Philip Brewer's Writing Progress

[Yesterday][About][Tomorrow]

Thursday, 30 May 2002

I'm going to talk about this article on the problems that result from infantalizing teenagers, and this blog entry by Thomas Seay that's a response to it. And I'm going to agree with almost all of it, except that I want to take Thomas's last point and go further with it.

Society no longer permits any sort of gradual transition between being a child and an adult. That's been becoming true for a long time, and just keeps getting worse.

For example, my mom gave me my first alcoholic drink when I was about 14. (It was medicinal--I'd just had a particularly brutal visit with the oral hygienist and my mouth hurt.) After that my parents continued to let me drink alcohol when they thought it was appropriate--basically, when wine was on the table at a celebratory dinner. So, when I turned 18 and could buy my own alcohol, I didn't feel any great urge to do anything stupid--I'd already been drinking (under controlled, supervised circumstances) for four years.

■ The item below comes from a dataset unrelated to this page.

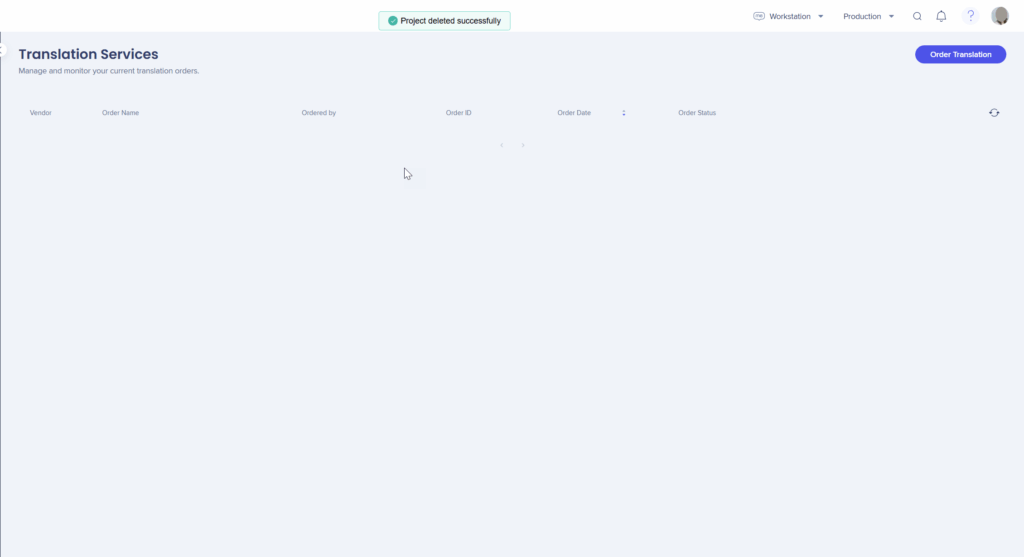
Task: Refresh the translation orders list
Action: (x=994, y=113)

Michigan raised the drinking age to 21 when I was 19, but that didn't have much effect on me.

At the time, in the mid-70s, my parents felt safe introducing me to alcohol in this way. Parents today can't feel so safe. It would be considered child abuse, and the children might well be taken away and put into foster care.

I submit that what my parents did is a much better way to deal with teaching young people how to drink alcohol responsibly than what the law requires now. I've believed that for a long time. What the article and Thomas's comments reminded me of is that it's the same for everything.

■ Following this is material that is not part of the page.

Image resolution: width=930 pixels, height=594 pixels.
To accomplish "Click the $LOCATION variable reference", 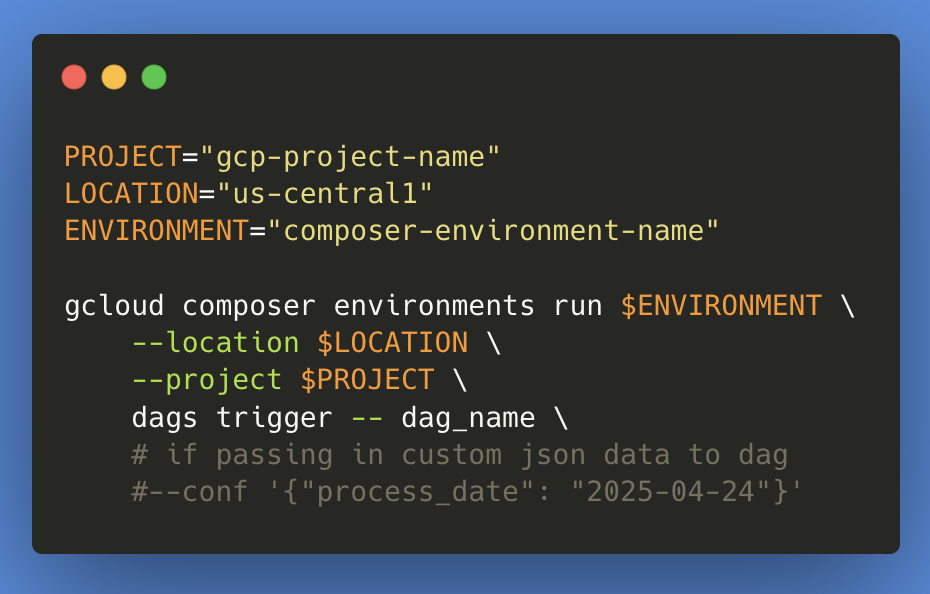I will (x=393, y=343).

It's true of work for example. Child labor laws restrict people from doing any sort of meaningful work at just the age when they could be discovering that what they've learned in school is useful; that it feels good to produce something that's valuable and to contribute to the household.

Where I want to go further is where Thomas says:

The only answer is to reshape teen activities so as to more resemble adult activities, which means making life in the classroom more specifically applicable to the adult world.

That's an improvement, but it's second best. The solution is not to try to do a better job of simulating the adult world in school. The solution is to gradually, in a controlled and supervised way, introduce teenagers in the the real adult world.

Granted, it's better than we usually do now. I asked Barbara (Jackie's mom) when it was that she first started writing for publication. She said it was when she was in junior high, for the junior high school paper. By the time she was in college, that work and some work on the high school paper led to a small column in a real newspaper that she actually got paid for. It wasn't much money, but it provided experience and contacts that led to her first real job. So, she followed just about the model that Thomas proposes: simulated adult work in school, limited adult work in college, and real adult work only after graduating.

I think the reasons we make teenagers wait so long before they can do real work are mostly bogus. Workplaces can be dangerous, and the asymmetrical nature of power distribution in workplaces pose a danger of children being abused or exploited. Still, there are many workplaces that are as safe as a school, and a teenager who lives at home is in a much better position to escape an exploitative situation than a 21-year-old trying to support his or her new family.

There are plenty of activities that require little skill to do, but more than no skill at all. All such activities are learning opportunities, and all the more so if they're really worth doing and not just busy work. I remember getting my first checking account when I was about 16, and learning how to balance a checkbook. Balancing my checkbook was dull (I typically had about four deposits and one or two checks), so I got my mom to let me balance the family checkbook. There was even a brief period where I paid the bills (except for signing the checks). It would have been better if I'd done that when I was a few years younger and bored and annoyed with tedious math classes, but it was still better than the stupid personal finance unit I had in high school.

There is so much real work to be done--valuable work that can contribute to the economy and to households--that goes undone for one reason or another, that it is silly to try to manufacture simulated work in the classroom. Much of that work is about as interesting as balancing a checkbook. That is to say: Not interesting at all, except to someone who hasn't done it before. There is a lot of work that is worth doing, but only if it can be done very, very cheaply. Some of those tasks (those that are safe, especially those that teach a useful skill) should be made available to children at a much younger age than we start letting children work now.

My brother sent me a great quote today. Patrick Hefler, a recent graduate, was quoted in the LA Times saying:

"It just seemed retarded to work and not get paid when I was in school, but now I'd kill for two years' experience."

I didn't figure that out myself, really, until I was even older than a recent grad. I was just lucky that the thing I most wanted to do when I was in school was play with computers. If I'd been a bit smarter or had a bit better mentoring, I might have produced a thing or two worth showing off (today it'd be writing open software), but even without that, I did okay.

My advice for society is to bring teenagers gradually into the adult world; not by trying to fake-up a "play" grownup world in school, but by actually bringing teenagers into the adult world.

My advice for teenagers is to sneak into the adult world; not by adopting adult vices early, but by doing useful work early. Do the work that you won't have the time or energy to do when you're working for a living. Do the work that might be the truly important work that you'd devote your life to, if only you could make a living doing it. Do work that will impress the sort of people who might give you your first job.


Today is our anniversary. We've been married ten years. Our moms took us out to Timpones' for dinner, the same restaurant where we had the rehearsal dinner before our wedding.